В противовес этому мнению приведу случай, происшедший во время визита наследника в Италию. Дело было в Милане. Принц Гумберт Сардинский тепло принимал русского царевича. Николай Александрович, который с самых ранних лет интересовался вопросами государственного управления, попросил принца рассказать об организации судов в его стране. Гумберт засмеялся: «Вы спрашиваете о вещах, о которых я не имею никакого понятия. Это у вас владыки должны знать закон и учреждения. У нас, при парламентском режиме, это дело палат, а не наше». Так может быть, князь Долгоруков не вполне прав, отдавая предпочтение западному способу обучения принцев крови?…

А тогда, когда Александр узнал, каких учителей императрица выбрала для наследника (она руководствовалась только профессиональными качествами педагогов, не принимая во внимание их политические пристрастия), он приказал немедленно устранить от сына некоторых из назначенных Титовым преподавателей. Титов был оскорблен и подал прошение об отставке. Императрица больше не сопротивлялась, только плакала втихомолку. Правда, ей удалось пригласить учителем французского языка к сыну англиканского пастора Курьяра. Он учил французскому языку королеву Викторию (как было известно императору Александру, справился с этой задачей блестяще) и после окончания ее воспитания был свободен.

Его просвещенное влияние на царевича радовало и обнадеживало императрицу. А вскоре назначенный главным воспитателем граф Сергей Григорьевич Строганов добился замены генералов, явно тормозивших образование будущего императора. На их место был поставлен полковник Оттон Бурхардович Рихтер, человек честнейших правил и благороднейшего характера. Отношения с учителями были у матери ученика самые доброжелательные.

Константин Дмитриевич Кавелин, профессор Петербургского университета кафедры гражданского права, преподававший наследнику русскую историю и гражданское право и уволенный по приказу императора за излишне либеральные взгляды, вспоминая о своих беседах с государыней по вопросам воспитания ее старшего сына, писал, что «эта женщина разбирается в них лучше педагога».

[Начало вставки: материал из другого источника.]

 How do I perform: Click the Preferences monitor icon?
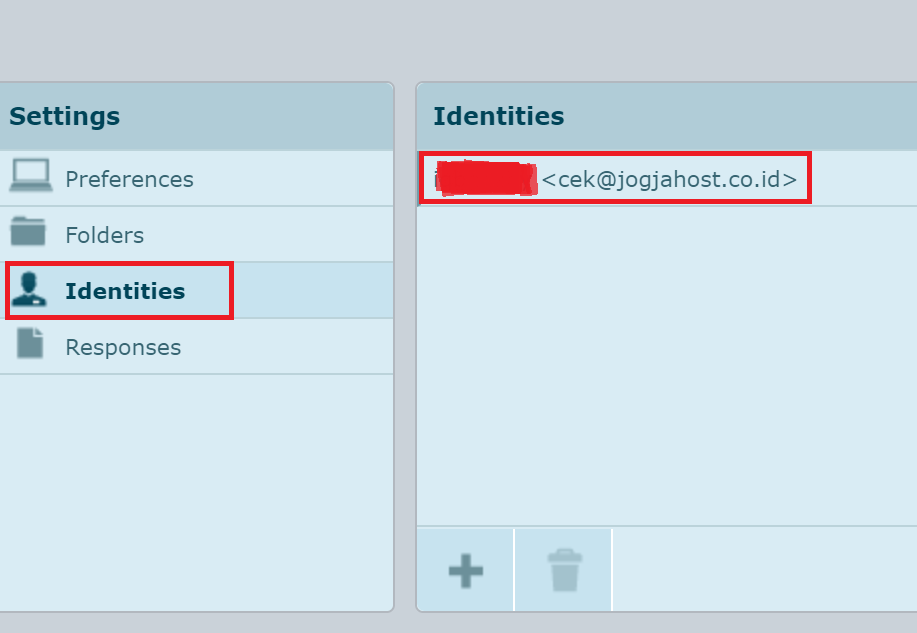point(30,176)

Не случайно, если что-то беспокоило учителей в характере или взглядах юноши, они рассказывали об этом Марии Александровне, а она беседовала с сыном, деликатно, неназойливо помогала ему разобраться в своих заблуждениях или давала возможность доказать свою правоту. Все ее дети (хотя и не все выросли людьми безупречными) боготворили мать не только по долгу, но и потому, что она, в отличие от большинства взрослых, склонных навязывать детям свою волю, относилась к ним не только с неизменной любовью, но и с уважением.